Your output should be the lines from the one containing "Task: Toggle Expenses series via legend label" through the end of the listing, exact and inclusive, with no pictures.

□ □ □ □ □

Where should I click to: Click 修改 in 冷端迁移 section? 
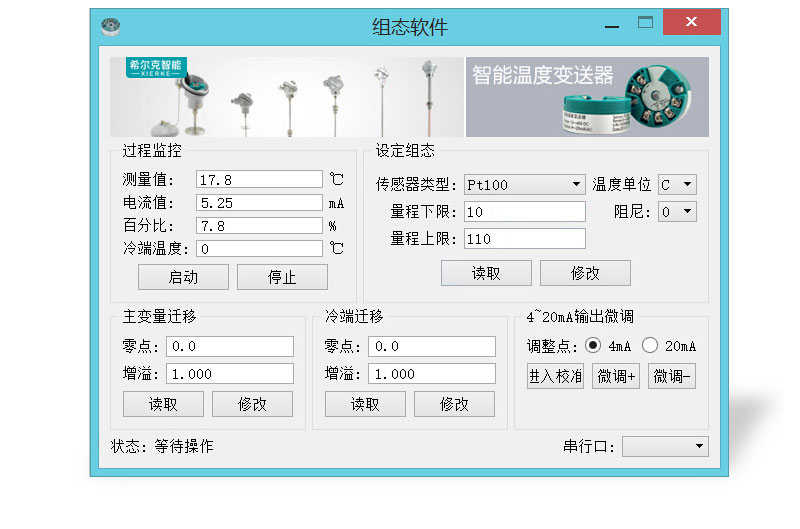pyautogui.click(x=454, y=404)
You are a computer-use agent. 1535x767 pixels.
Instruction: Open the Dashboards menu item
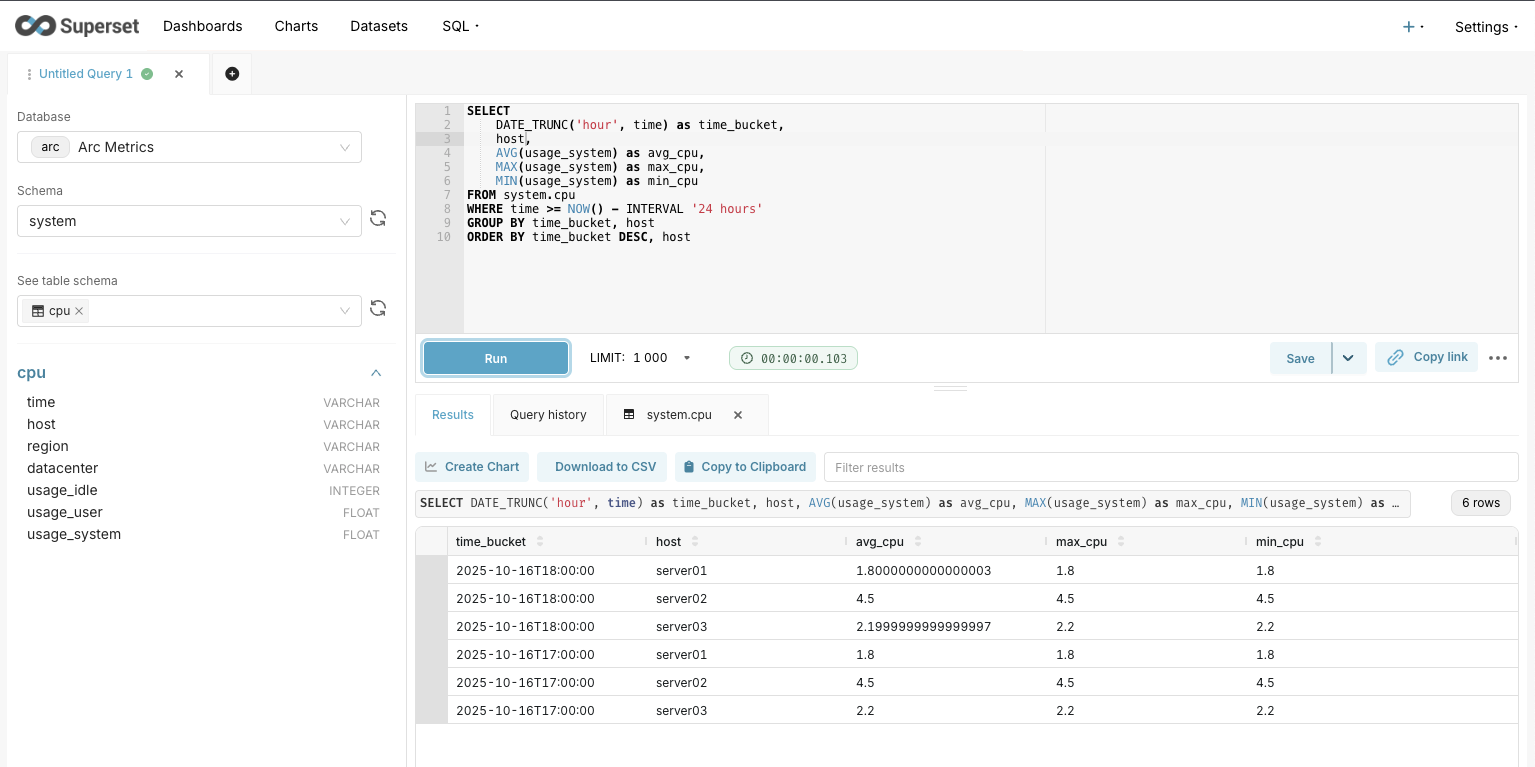(203, 26)
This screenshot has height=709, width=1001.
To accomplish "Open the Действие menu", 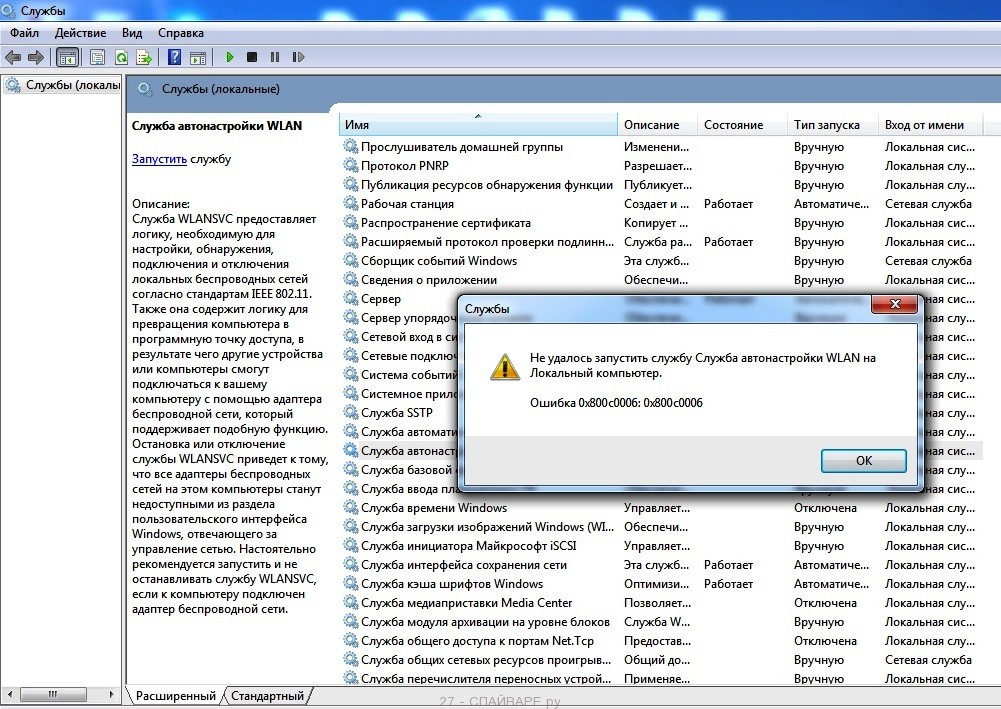I will (80, 33).
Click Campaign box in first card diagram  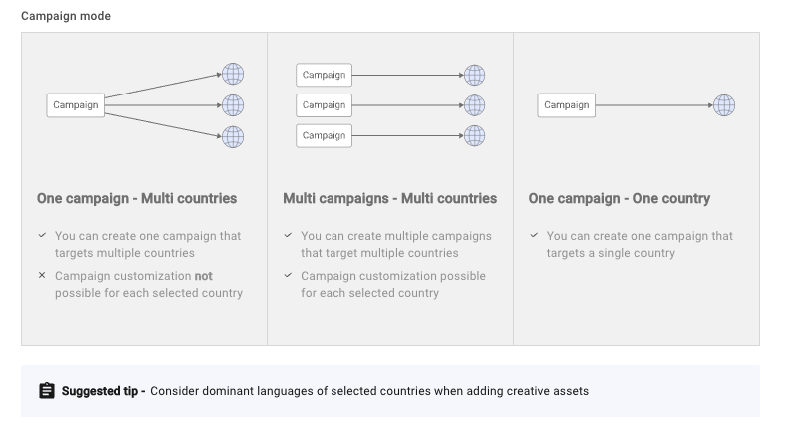[76, 105]
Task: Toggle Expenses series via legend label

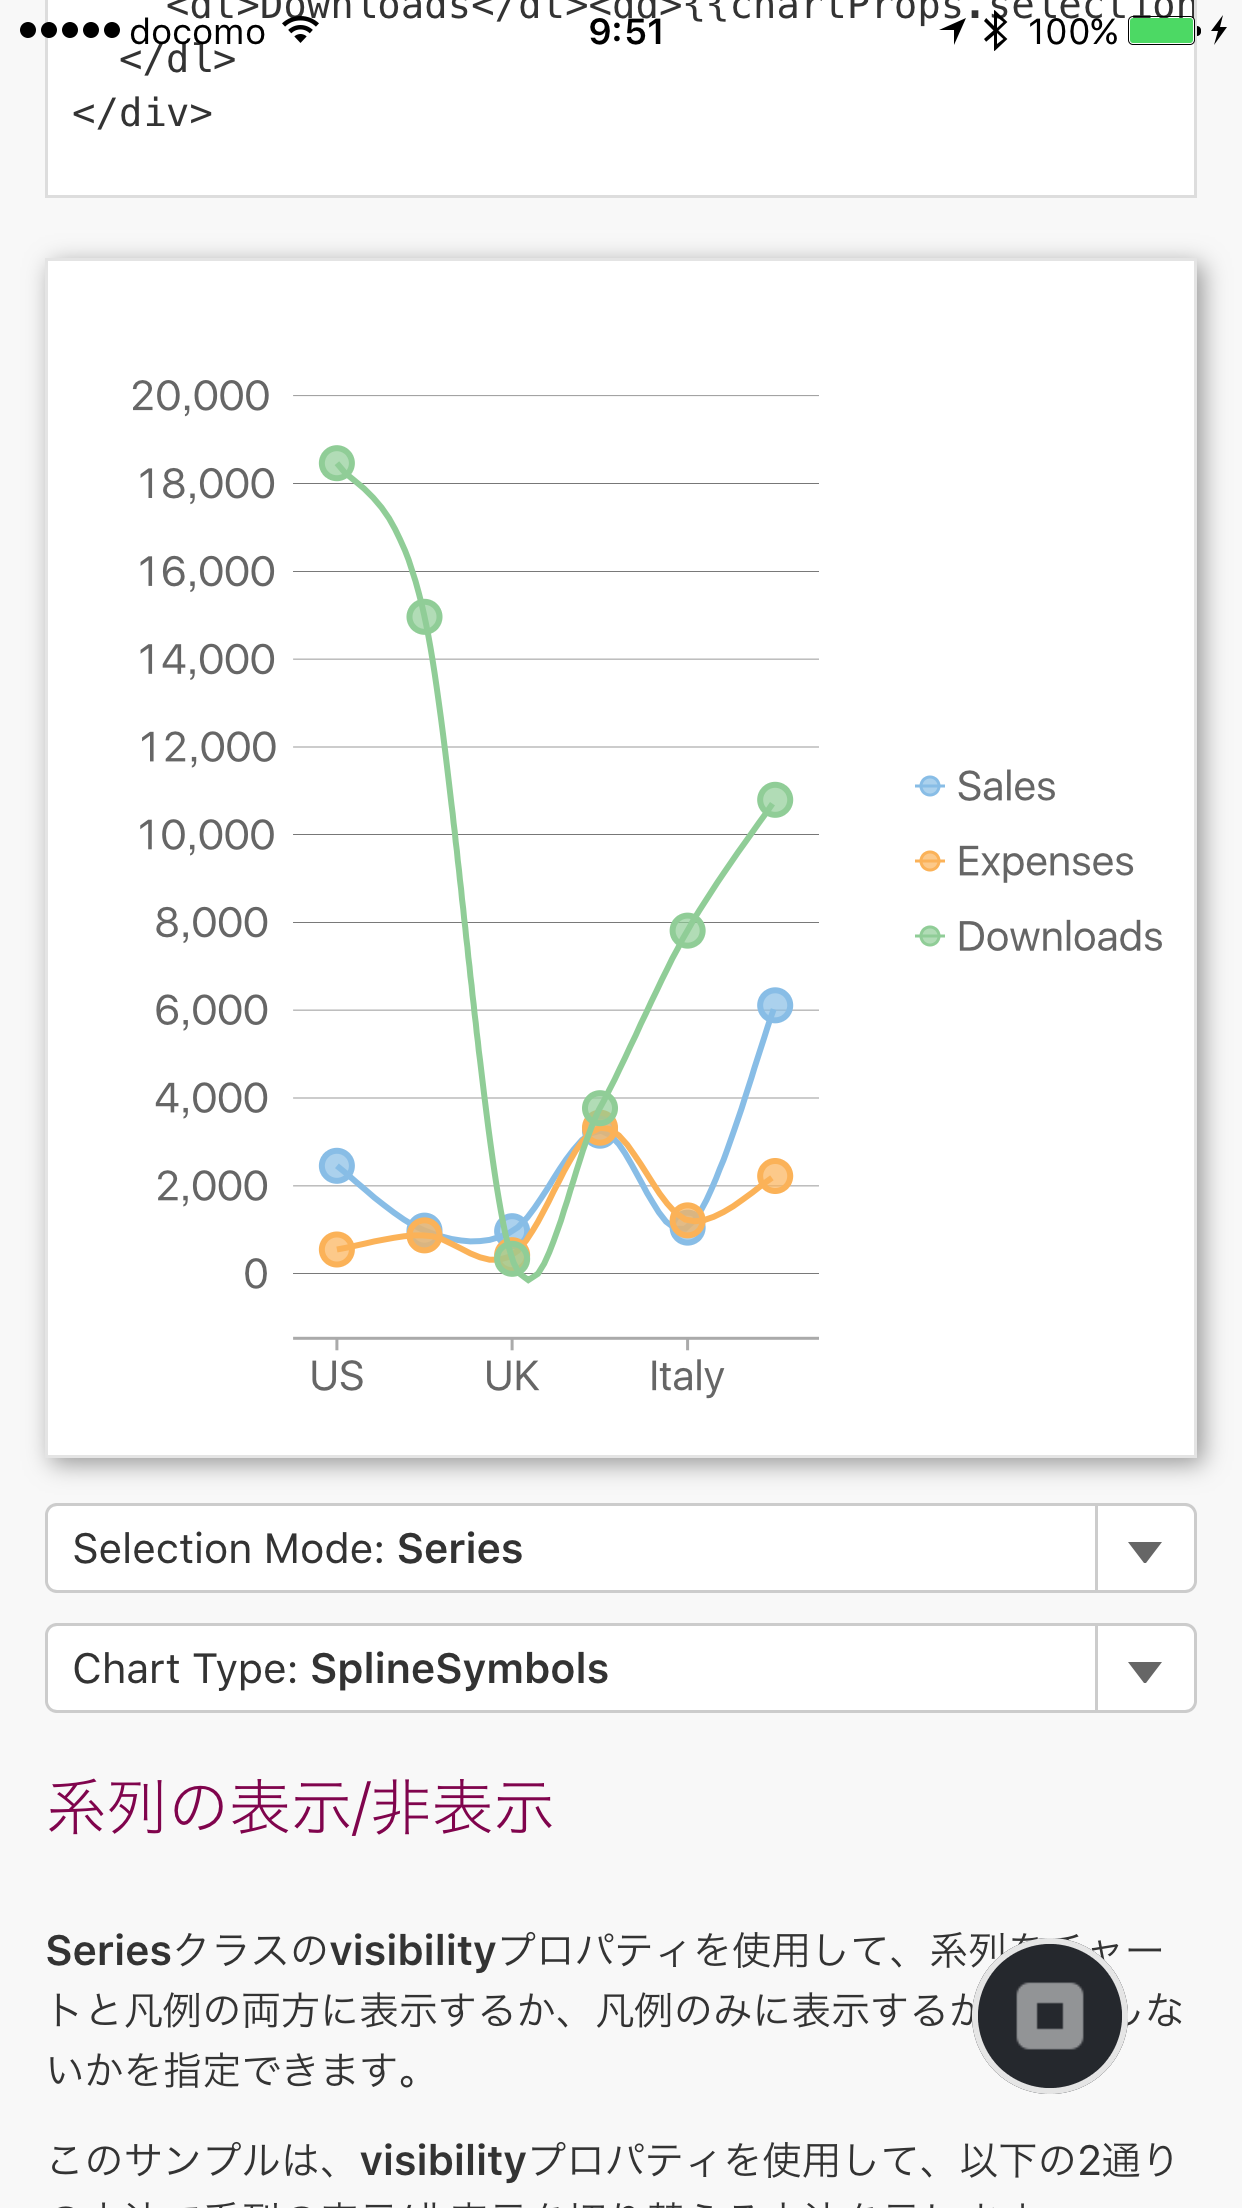Action: [x=1045, y=861]
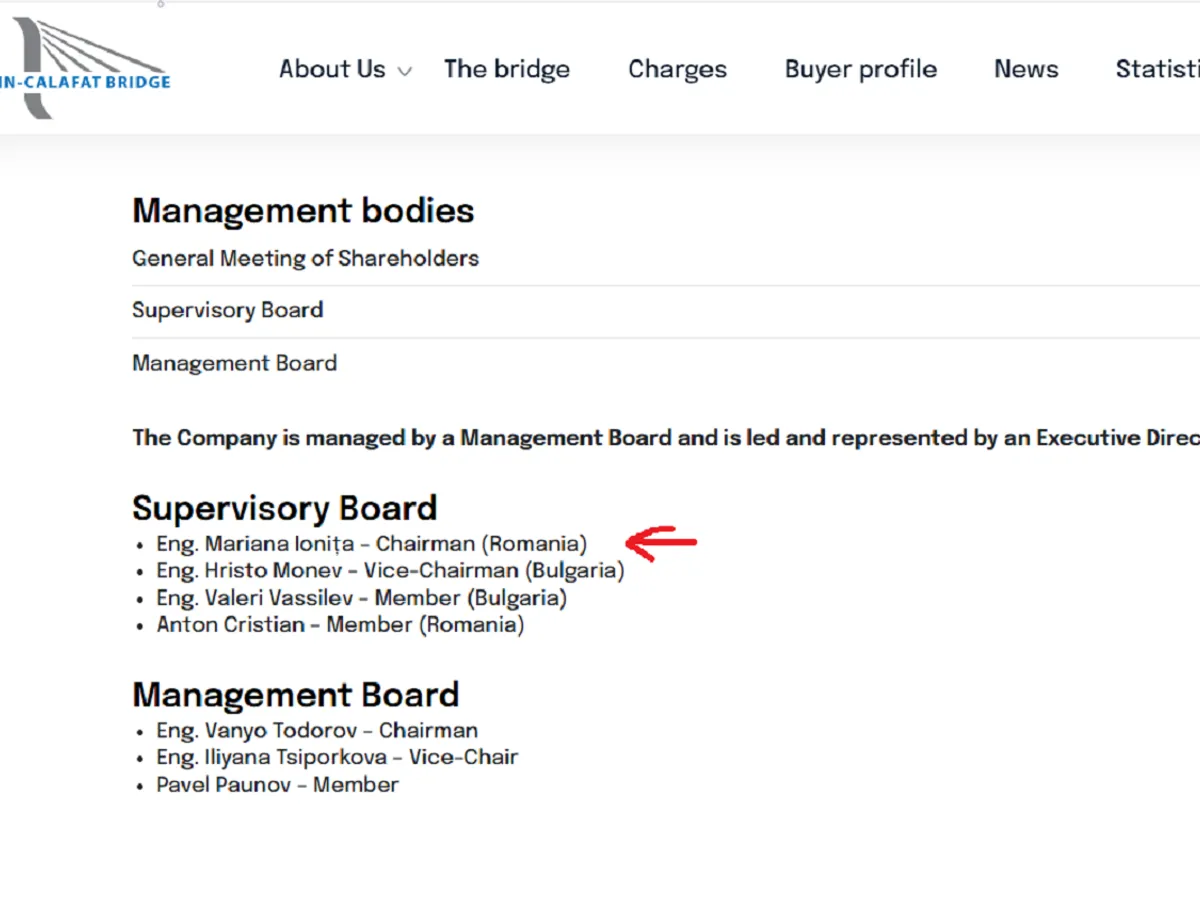Open the News section
Image resolution: width=1200 pixels, height=900 pixels.
click(x=1025, y=69)
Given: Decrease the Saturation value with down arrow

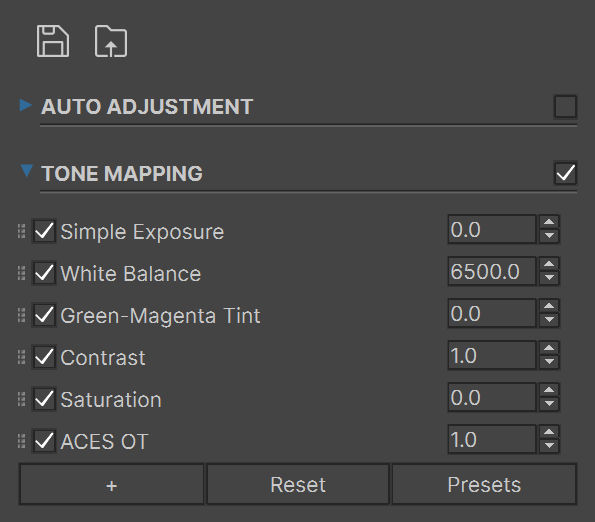Looking at the screenshot, I should pos(549,404).
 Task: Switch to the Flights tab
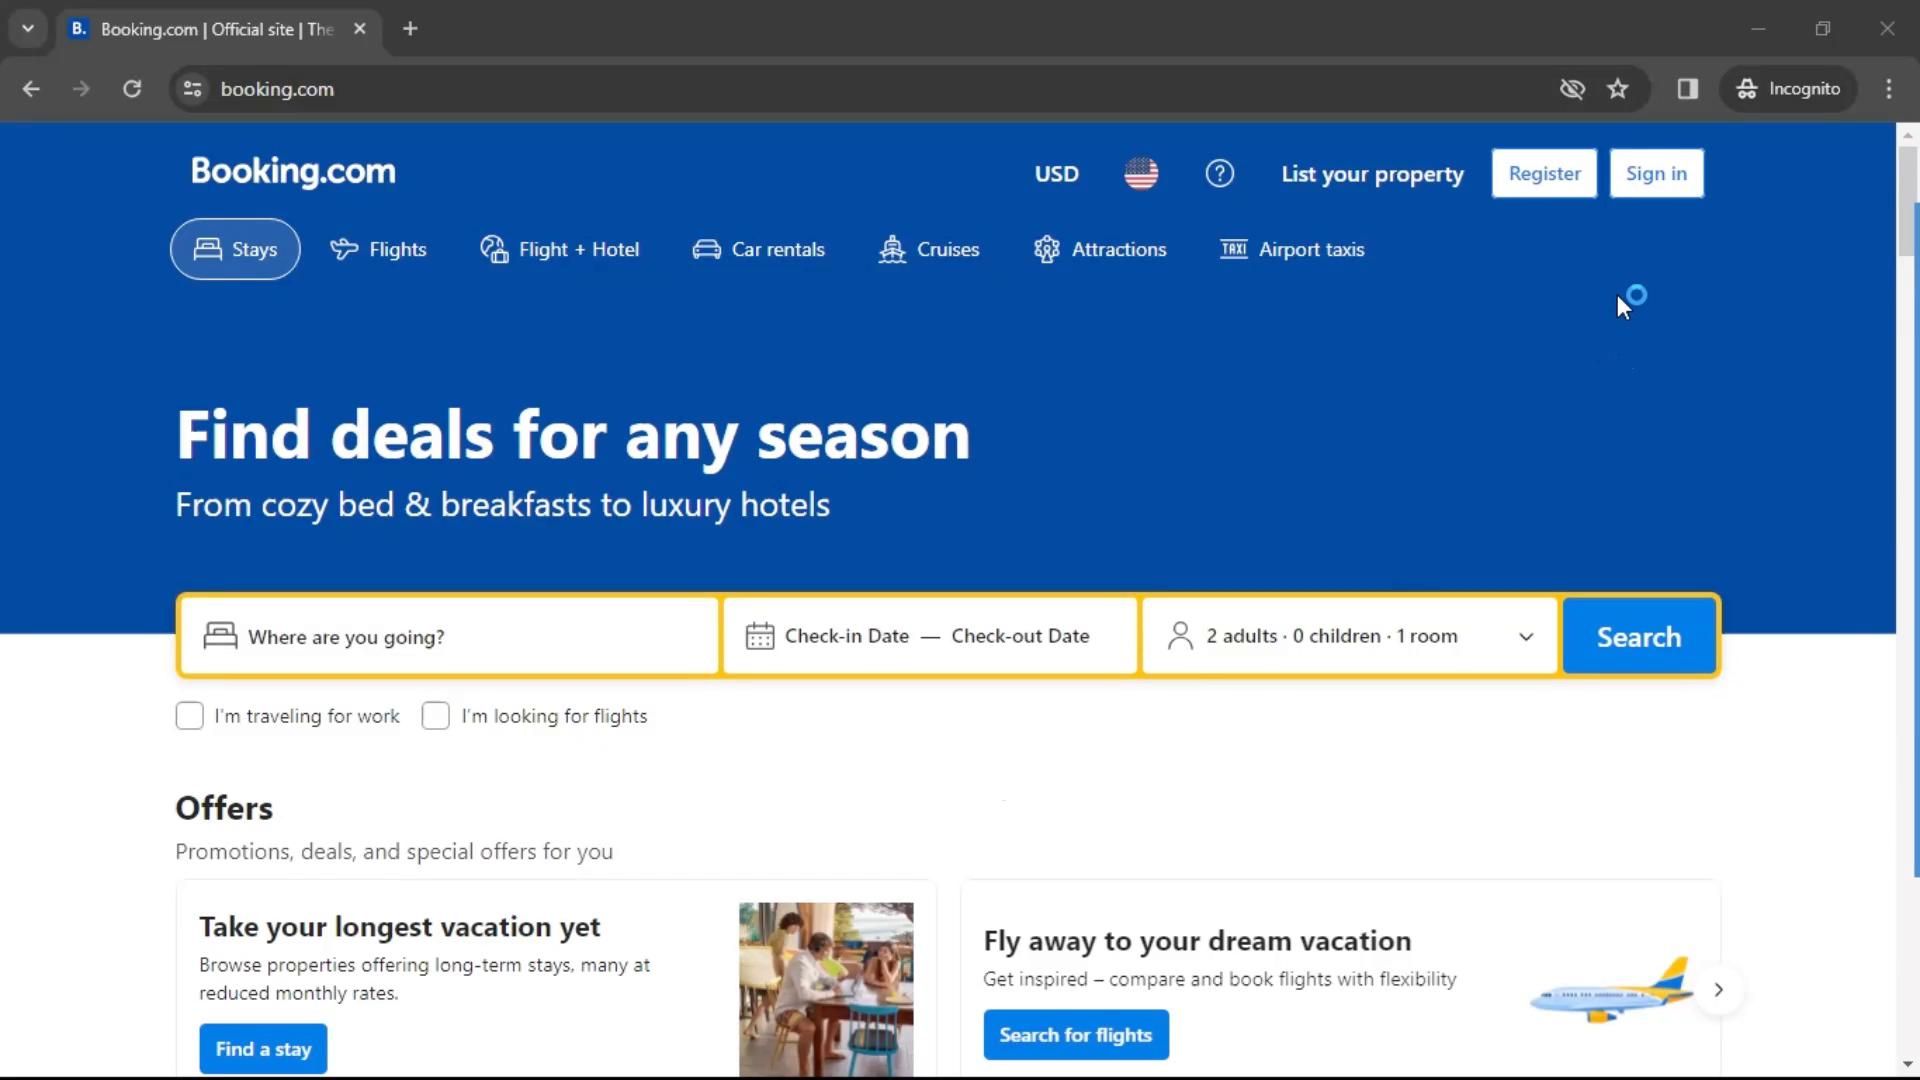click(x=378, y=249)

□ □ □ □ □

▶ _RESULT OF THE EXERCISE_
Task: Toggle Expenses series via legend label

Action: [x=1045, y=861]
Open the News section
Image resolution: width=1200 pixels, height=900 pixels.
click(x=1025, y=69)
Given: Decrease the Saturation value with down arrow

Looking at the screenshot, I should pos(549,404).
 Task: Switch to the Flights tab
click(x=378, y=249)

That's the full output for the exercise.